Обсуждение: Two issues leading to discrepancies in FSM data on the standby server

Поиск

Список

Период

Сортировка

Two issues leading to discrepancies in FSM data on the standby server

От

Alexey Makhmutov

Дата:

20 марта, 04:32:20

We’ve recently observed a situation with significant increase in 
response time for insert operations after switching to a replica server. 
The collected information pointed to the discrepancy in the FSM data on 
the replica side, which became visible to the insert sessions once 
autovacuum process pulled incorrect data from from leaf blocks into FSM 
root. The entire situation was looking like the case discussed in 
https://postgr.es/m/20180802172857.5skoexsilnjvgruk@alvherre.pgsql and 
which was supposed to be fixed by ‘ab7dbd681’ (which introduced FSM 
update during 'heap_xlog_visible' invocation). However in our case and 
synthetic tests we were able to see data blocks marked as ‘all visible’, 
but still having incorrect FSM records.

● Apply what you read
(1) Copy the mailing list post on FSM discrepancies from "Alexey Makhmutov" up to and including "a replica server.", swapping "insert operations" for "write operations".
(2) In the mailing list post on FSM discrepancies, which commit was supposed to fix the earlier discussed case?
The data after this point is unrelated to the mailing list post on FSM discrepancies.

● Material provided
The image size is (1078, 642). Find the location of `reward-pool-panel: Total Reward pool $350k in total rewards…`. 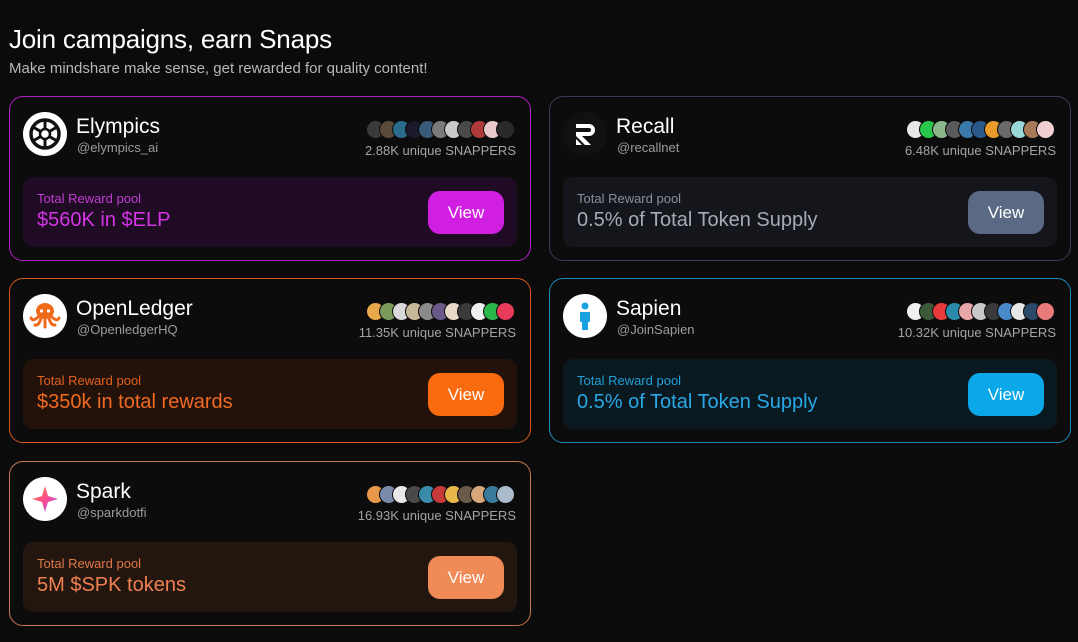

reward-pool-panel: Total Reward pool $350k in total rewards… is located at coordinates (270, 394).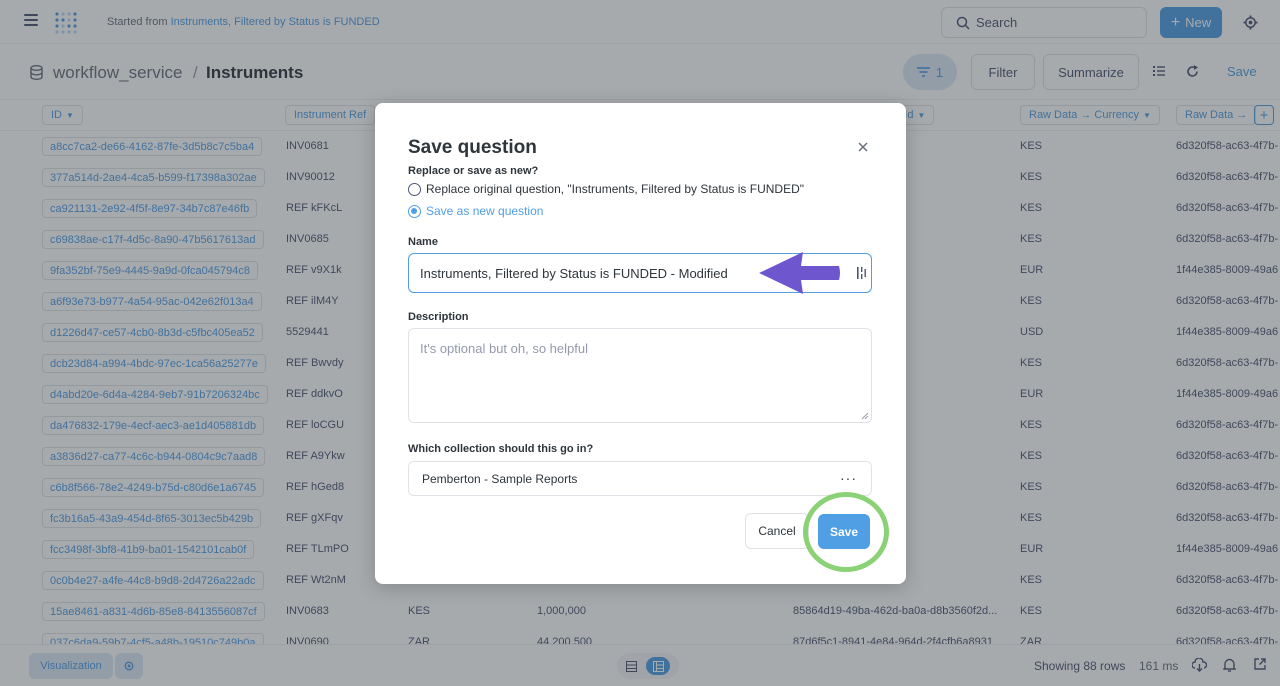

● Per-task outputs
(1)
Alexey Makhmutov

Дата:

20 марта, 04:32:20

We’ve recently observed a situation with significant increase in 
response time for write operations after switching to a replica server.

(2) ‘ab7dbd681’